To help improve service quality, you can share GitLab Duo interaction data with GitLab.

When you turn on data collection, GitLab logs information about GitLab Duo feature usage.
This data is used exclusively for service improvement and debugging, and not for training AI models.

### Which data is logged

When data collection is enabled, the following data is logged:

- Full prompt and response text from interactions with GitLab Duo.
- Session context, including sessions that were ongoing at the time the setting is enabled.
- Model metadata (model version, token counts, latency).
- Tool calls and their results.
- Session IDs to correlate with user feedback.

The following information is not included in logs, as long as users don't include it in their own prompts:

- User IDs or usernames.
- Email addresses or personal identifiers.
- Project or namespace identifiers.

GitLab does not remove identifiers that users have included in their prompt.

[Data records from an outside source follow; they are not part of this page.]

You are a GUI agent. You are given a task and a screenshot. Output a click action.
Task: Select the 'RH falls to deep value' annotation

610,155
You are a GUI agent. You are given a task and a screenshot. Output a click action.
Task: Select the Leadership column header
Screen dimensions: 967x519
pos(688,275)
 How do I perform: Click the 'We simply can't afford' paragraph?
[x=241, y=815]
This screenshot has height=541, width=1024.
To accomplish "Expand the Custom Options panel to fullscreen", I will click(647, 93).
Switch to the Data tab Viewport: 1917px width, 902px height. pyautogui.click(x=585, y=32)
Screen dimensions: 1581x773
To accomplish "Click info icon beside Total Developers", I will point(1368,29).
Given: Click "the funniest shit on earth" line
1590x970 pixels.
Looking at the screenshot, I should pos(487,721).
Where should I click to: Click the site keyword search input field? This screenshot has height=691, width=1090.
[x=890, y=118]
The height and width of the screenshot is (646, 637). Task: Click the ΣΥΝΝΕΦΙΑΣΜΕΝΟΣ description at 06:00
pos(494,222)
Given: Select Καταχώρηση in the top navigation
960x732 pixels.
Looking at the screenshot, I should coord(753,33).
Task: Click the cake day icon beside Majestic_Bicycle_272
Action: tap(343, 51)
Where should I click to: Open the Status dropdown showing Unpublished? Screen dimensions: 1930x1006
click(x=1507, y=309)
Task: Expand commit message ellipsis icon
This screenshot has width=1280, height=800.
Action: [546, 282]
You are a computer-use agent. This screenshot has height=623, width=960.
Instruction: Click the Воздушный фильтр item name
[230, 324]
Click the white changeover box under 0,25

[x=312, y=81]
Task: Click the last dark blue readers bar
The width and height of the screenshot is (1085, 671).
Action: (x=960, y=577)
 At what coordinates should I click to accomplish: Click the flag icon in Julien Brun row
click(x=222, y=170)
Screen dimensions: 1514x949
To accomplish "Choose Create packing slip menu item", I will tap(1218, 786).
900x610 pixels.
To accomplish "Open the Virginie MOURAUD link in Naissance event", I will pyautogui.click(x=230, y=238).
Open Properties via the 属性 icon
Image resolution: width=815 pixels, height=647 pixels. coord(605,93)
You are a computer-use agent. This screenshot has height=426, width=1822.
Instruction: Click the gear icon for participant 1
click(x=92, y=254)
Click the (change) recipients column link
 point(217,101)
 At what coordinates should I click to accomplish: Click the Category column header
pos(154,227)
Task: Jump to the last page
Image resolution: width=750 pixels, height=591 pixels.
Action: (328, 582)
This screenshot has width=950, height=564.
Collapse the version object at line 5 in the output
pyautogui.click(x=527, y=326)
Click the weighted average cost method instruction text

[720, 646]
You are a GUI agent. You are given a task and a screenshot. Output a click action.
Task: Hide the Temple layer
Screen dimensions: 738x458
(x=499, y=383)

### Configure data collection for a group

Prerequisites:

- Have GitLab 18.9.1 or later.
- Have the Owner role for a top-level group.
- On GitLab.com, your group must [have GitLab Duo enabled](turn_on_off.md#turn-gitlab-duo-on-or-off).

To turn on data collection for your group:

1. On top bar, select **Search or go to** and find your group.
1. On the left sidebar, select **Settings** > **General**.
1. Expand **GitLab Duo features**.
1. Select the **Collect usage data** checkbox.
1. Select **Save changes**.

After you turn on data collection, AI interactions from all projects and subgroups in your namespace are logged with GitLab.

### Configure data collection for an instance

To configure data collection for GitLab Self-Managed, see [these instructions](../../administration/gitlab_duo_self_hosted/configure_duo_features.md#enable-extended-logging-for-debugging).

When you turn on logging in a fully self-hosted configuration, detailed logs are stored on your infrastructure and are not shared with GitLab unless your self-hosted AI Gateway is explicitly configured to send traces to an external observability service.

## GitLab Duo Self-Hosted

When you are using [GitLab Duo Self-Hosted](../../administration/gitlab_duo_self_hosted/_index.md)
and the self-hosted AI Gateway, you do not share any data with GitLab.

GitLab Self-Managed administrators can use [Service Ping](../../administration/settings/usage_statistics.md#service-ping)
to send usage statistics to GitLab. This is separate to the [telemetry data](#telemetry).